With and Across The Grain
Anne Watson (2000) came across some learners asked to copy and complete a table based on the following structure
7 x 1 = 7 1 x 7 = 7 7 ÷ 1 = 7 7 ÷ 7 = 1
7 x 2 = 14 2 x 7 = 14
14 ÷ 2 = 7 14 ÷ 7 = 2
… … … …
She noted that when learners follow a simple number pattern to
anticipate the next and future terms, they are acting in a manner which
is similar to going with the grain of a piece of wood: fresh wood
splits relatively easily along the grain. This matches my
experience of offering people sequences of terms in which everyone
(mathematicians and non-mathematicians alike) quickly work out the
pattern and can predict the next and future terms.
Going with the grain on sequences and grids means following simple
patterns such as writing all the 7s in the first column, then all the
multiplication signs, then the numbers 1, 2, 3, … and so on.

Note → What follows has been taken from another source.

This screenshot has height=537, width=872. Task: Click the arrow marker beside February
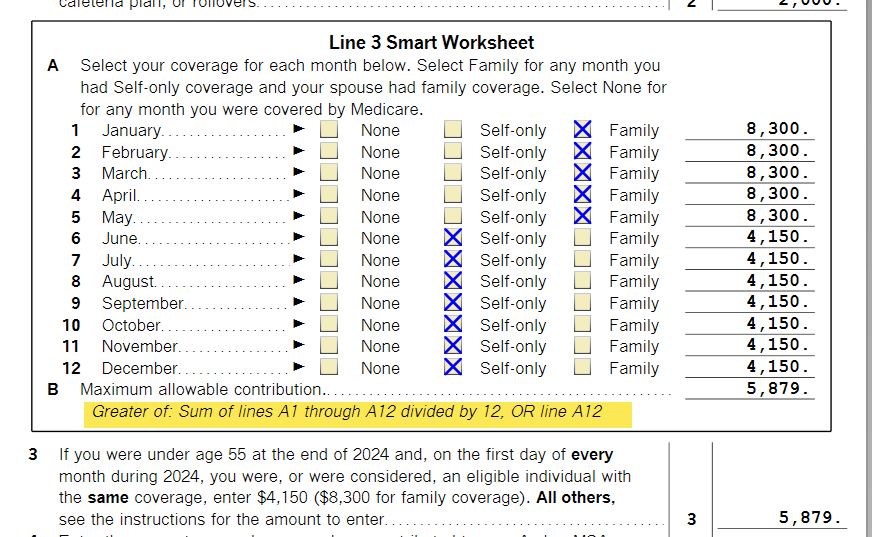click(x=298, y=152)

Cutting across the grain reveals the structure of wood, so going across
the grain can be used to refer to the act of making mathematical sense
of relationships, here, between the different entries in a row of the
table, which is presumably what the authors intended learners to
encounter.
The phrase with and across the grain
can shift from description to action when it reminds teachers to prompt
learners to make mathematical sense and so turn copy-and-complete from
a clerical exercise into a significant and relevant mathematical
experience. Another way of saying this is that in order for doing
a task to influence learning, it is necessary to prompt learners to see
the general through (each of) the particulars, and then to see each of
the particulars in (as instances of) the general. This two way
process was summarised by Alfred Whitehead (1932):
To see what is general in what is particular
and what is permanent in what is transitory
is the aim of scientific thought. (p4)
I prefer to rephrase it more expansively:
‘to see the general through the particular and the particular in the general’
and ‘to be aware of what is invariant in the midst of change’
is how human beings cope with the
sense-impressions which form their experience, often implicitly. The
aim of scientific thought is to do this explicitly.
With and Across the Grain, when internalised as a description of
actions which a teacher can take to direct learner attention, has
become a teaching framework which enhances or structures
learning. When taken up by learners, it acts as a framework for
learning. As with other teaching-learning frameworks, it serves to
bring to mind actions which might enrich learning, but which might
otherwise have slipped by unnoticed.
Watson, A. (2000). Going across the grain: mathematical generalisation in a group of low attainers. Nordisk Matematikk Didaktikk (Nordic Studies in Mathematics Education). 8 (1) p7–22.
Whitehead, A.(1932). The Aims of Education and Other Essays. London: Williams & Norgate.